# Shift Lights, Aftermarket



## Guest (Dec 13, 2005)

Can an aftermarket shiftlight be installed on the 05 GTO and work without doing anything crazy? Most of the ones i see state that they work on conventional ignition. I'd really like to have one, but don't want to deal with a lot of BS


----------



## 04redgto (Nov 10, 2005)

gtoshiftlight.com


----------



## Guest (Dec 13, 2005)

send a PM to GTPprix, he does the custom tuning of the dash and enables the shift light.


----------



## GTODEALER (Jan 7, 2005)

I agree with Mike, I have the shiftlight and buzzer and even though I can't hear the buzzer (my car is fecking loud) you can't miss the light! :cheers


----------



## johnebgoode (Oct 4, 2005)

big_mike said:


> send a PM to GTPprix, he does the custom tuning of the dash and enables the shift light.

===============

#### TASK A
Rewrite the part of the forum thread on aftermarket shift lights from "# Shift Lights, Aftermarket" up to and including "(Nov 10, 2005)", replacing "conventional ignition" with "standard ignition".
#### TASK B
Answer these questions about the forum thread on aftermarket shift lights:
(i) What website does 04redgto post?
(ii) To whom does the guest suggest sending a PM about enabling the shift light?
(iii) What two items does GTODEALER say they have?

#### AVAILABLE DATA
===============

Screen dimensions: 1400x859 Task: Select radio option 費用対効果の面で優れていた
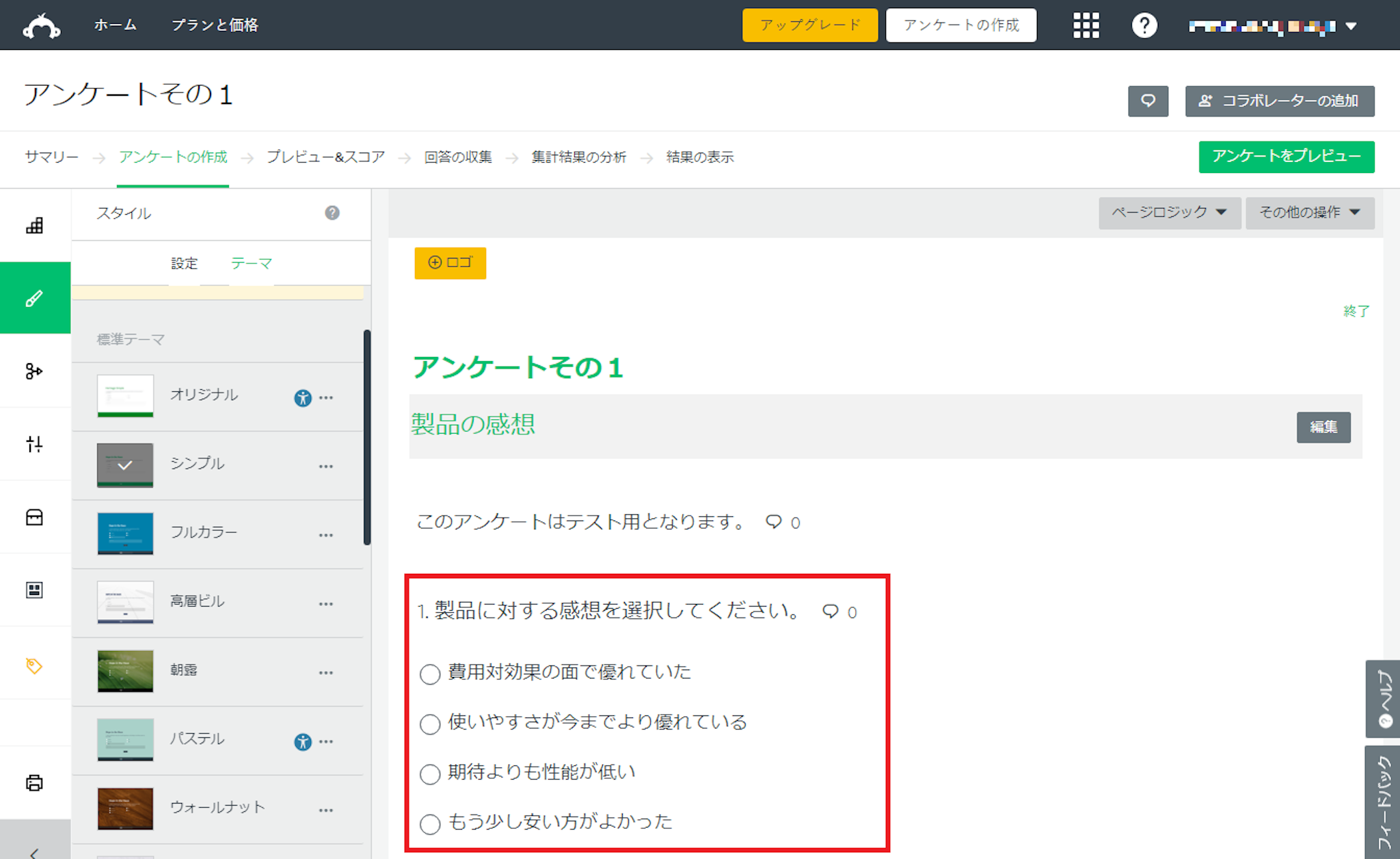(x=430, y=674)
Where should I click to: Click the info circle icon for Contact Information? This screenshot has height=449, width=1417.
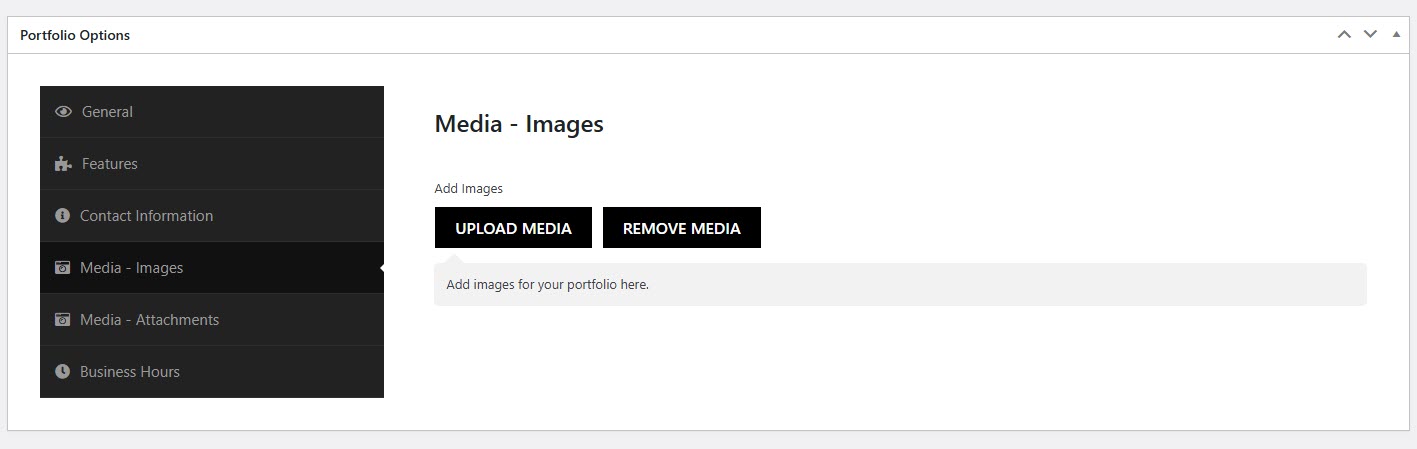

===============

#### EXERCISE RESULT A
# Shift Lights, Aftermarket



## Guest (Dec 13, 2005)

Can an aftermarket shiftlight be installed on the 05 GTO and work without doing anything crazy? Most of the ones i see state that they work on standard ignition. I'd really like to have one, but don't want to deal with a lot of BS


----------



## 04redgto (Nov 10, 2005)

#### EXERCISE RESULT B
(i) gtoshiftlight.com
(ii) GTPprix
(iii) The shiftlight and buzzer